The compressor then compresses that refrigerant gas, which causes its temperature to rise considerably. This hot, pressurised gas passes through a heat exchanger, where pool water circulates around it. Heat transfers from the refrigerant to the water. The refrigerant cools back down, returns to a liquid, and the cycle begins again.
Efficiency: The COP
The efficiency of a heat pump is expressed as its COP (Coefficient of Performance). A COP of 5 means the unit delivers 5 kW of heat for every 1 kW of electricity it uses. Standard heat pumps typically achieve COPs of between 5 and 7. Modern inverter models can reach up to 14 when running at reduced load.
In practical terms, a heat pump costs roughly half the amount of natural gas, a third of the cost of oil or propane, and a fifth of the cost of electric resistance heating to achieve the same result.
COP at a glance
5–7×
Standard heat pump
Efficient baseline
up to 14×
Inverter heat pump
Best in class
1×
Electric heater
1 kW in = 1 kW out
Inverter Technology
Older heat pumps operate on a simple on/off basis: they run at full power until the target temperature is reached, then stop. Inverter-driven heat pumps can vary the speed of the fan and compressor continuously. This means they can modulate their output to match exactly what the pool needs at any given moment.

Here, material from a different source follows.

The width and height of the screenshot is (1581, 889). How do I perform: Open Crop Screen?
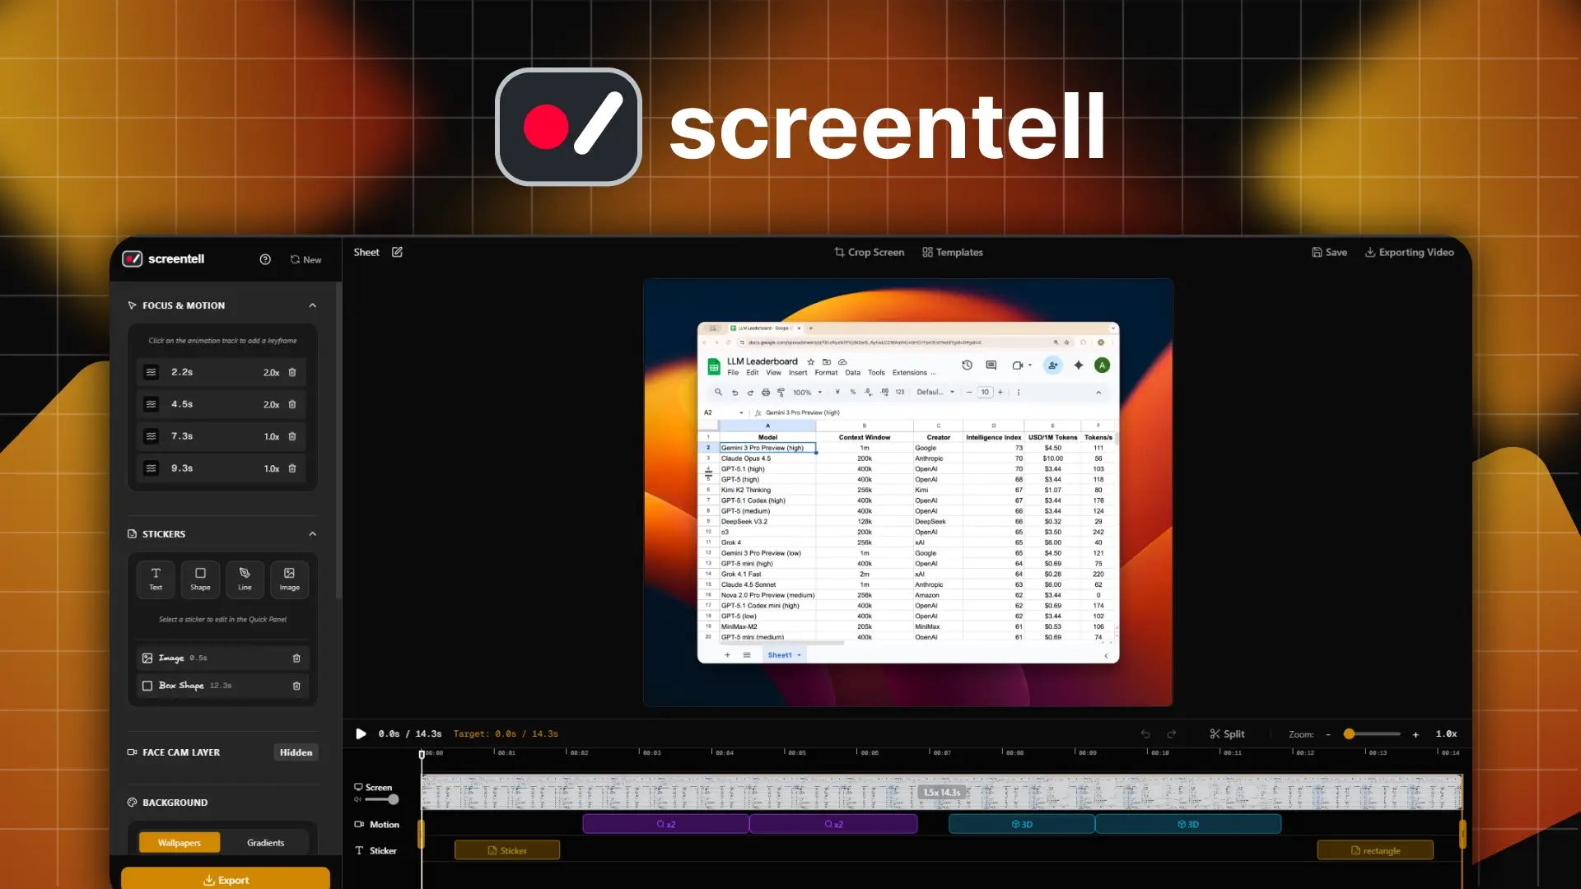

Once the pool has reached its target temperature, an inverter unit reduces its output to around 25–50% of maximum. Running at this lower output is where the highest COPs are achieved — the unit consumes very little electricity but maintains a perfectly steady water temperature.
Inverter units also operate more quietly, run with less vibration, and have fewer abrupt on/off cycles, which reduces wear on the compressor over time.
The Heat Exchanger
The component that transfers heat from the refrigerant to the pool water is the heat exchanger. In quality heat pumps, this is made from titanium, which is highly resistant to the corrosive effects of chlorinated pool water. A titanium heat exchanger will last considerably longer than one made from copper or standard steel — so it is an important feature to check when comparing models.

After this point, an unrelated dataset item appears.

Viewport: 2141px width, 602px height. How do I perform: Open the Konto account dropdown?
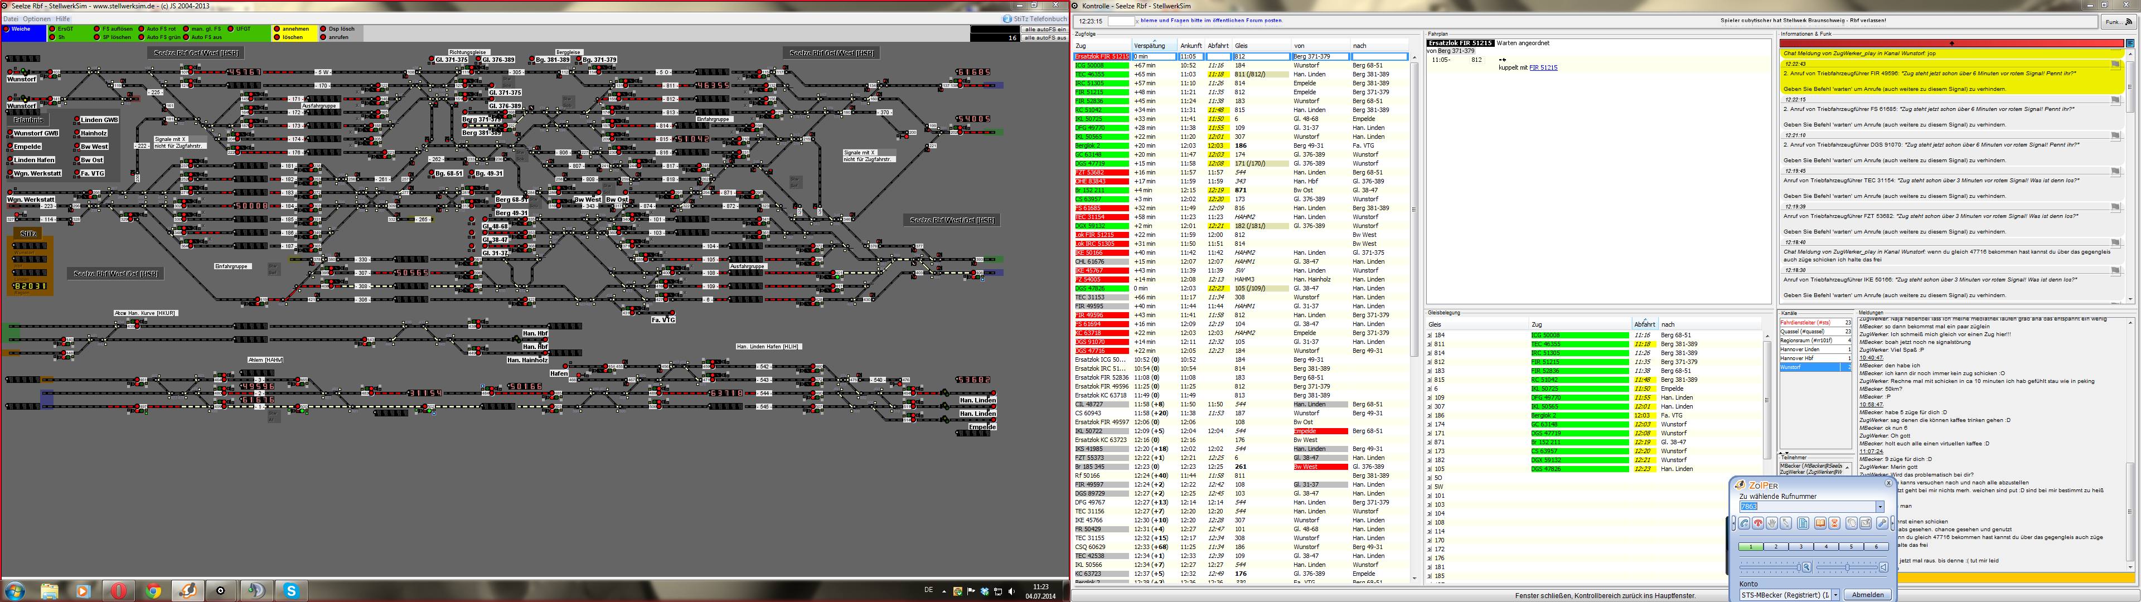point(1836,595)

How Air Temperature Affects Output
All air-source heat pumps extract heat from the surrounding air. As the air temperature falls, there is less heat available to extract, so the output of the heat pump falls too. This is why correct sizing matters. A heat pump chosen based on warm summer conditions may not cope adequately on cool spring or autumn days.
When sizing a heat pump, we take into account the lowest air temperature the unit will be expected to operate in, and recommend a model whose output at that temperature is still sufficient to heat the pool. If you want to swim from April through October in the UK, the unit needs to be able to perform adequately at 8–10°C air temperature — not just in July.